Flexible Cash Lease Calculator Decision Aid at OSU Farm Management

Now, more than ever, big swings in crop prices and input costs points toward negotiating some flexibility in cash leases for farmland. “Volatile” and “Uncertain” are two words that might best describe grain prices and input costs for row crop production heading into the 2009 planting season. With this increased volatility and uncertainty, risk increases for producers and more uncertainty arises about the amount of cash rent to pay. On the other side of the negotiating table, landowners, seeing higher profitability in recent years for commodity crops, are possibly seeking higher cash rents.

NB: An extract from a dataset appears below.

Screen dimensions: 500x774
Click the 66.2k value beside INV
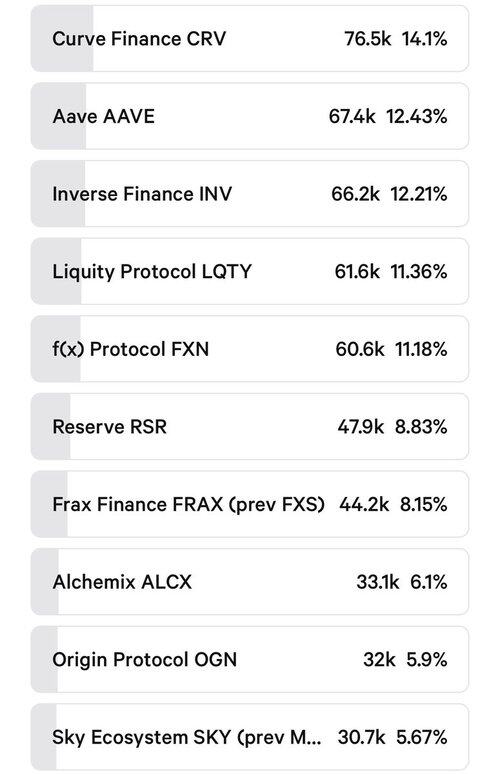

So, just what is that “most equitable” cash rent amount and how can it be maintained from year to year or contract to contract?

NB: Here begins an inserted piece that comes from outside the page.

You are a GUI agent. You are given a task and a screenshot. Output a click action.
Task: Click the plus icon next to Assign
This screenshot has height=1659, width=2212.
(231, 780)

One answer is negotiating a flexible cash lease arrangement that varies from year to year based on price, yield and input costs. Price, yield and input cost changes from an agreed upon starting point will trigger changes in the base lease amount. Historically, flexible cash leases have been based on price or yield or a combination of the two. With the extreme volatility in input costs the past 2 years, some producers are only willing to negotiate a flexible cash lease if there is some measure of costs built in to the flex lease.

This Flexible Cash Lease Calculator can assist users in developing a flexible cash rent model. Unlike other flexible cash lease calculators, this tool allows the user to incorporate flexible parameters for input costs as well as for price and yield. The flexible cash rent approach used in this calculator is to multiply the base rent by: 1) the ratio of the Year End Price to Base Price, 2) the ratio of the Year End Yield to Base Yield and, 3) the ratio of the Base Input Costs to Year End Input Costs.

This Flexible Cash Lease Calculator is available at:
http://aede.osu.edu/Programs/FarmManagement/Budgets/download.htm

The Microsoft Excel spreadsheet is designed to enable the user to input base and year end prices, yields and costs to formulate a flex rent at the end of the lease year. There are two tabs for this calculator. Page 1 contains the Flexible Cash Lease Inputs and page 2 contains the Flexible Cash Lease Output.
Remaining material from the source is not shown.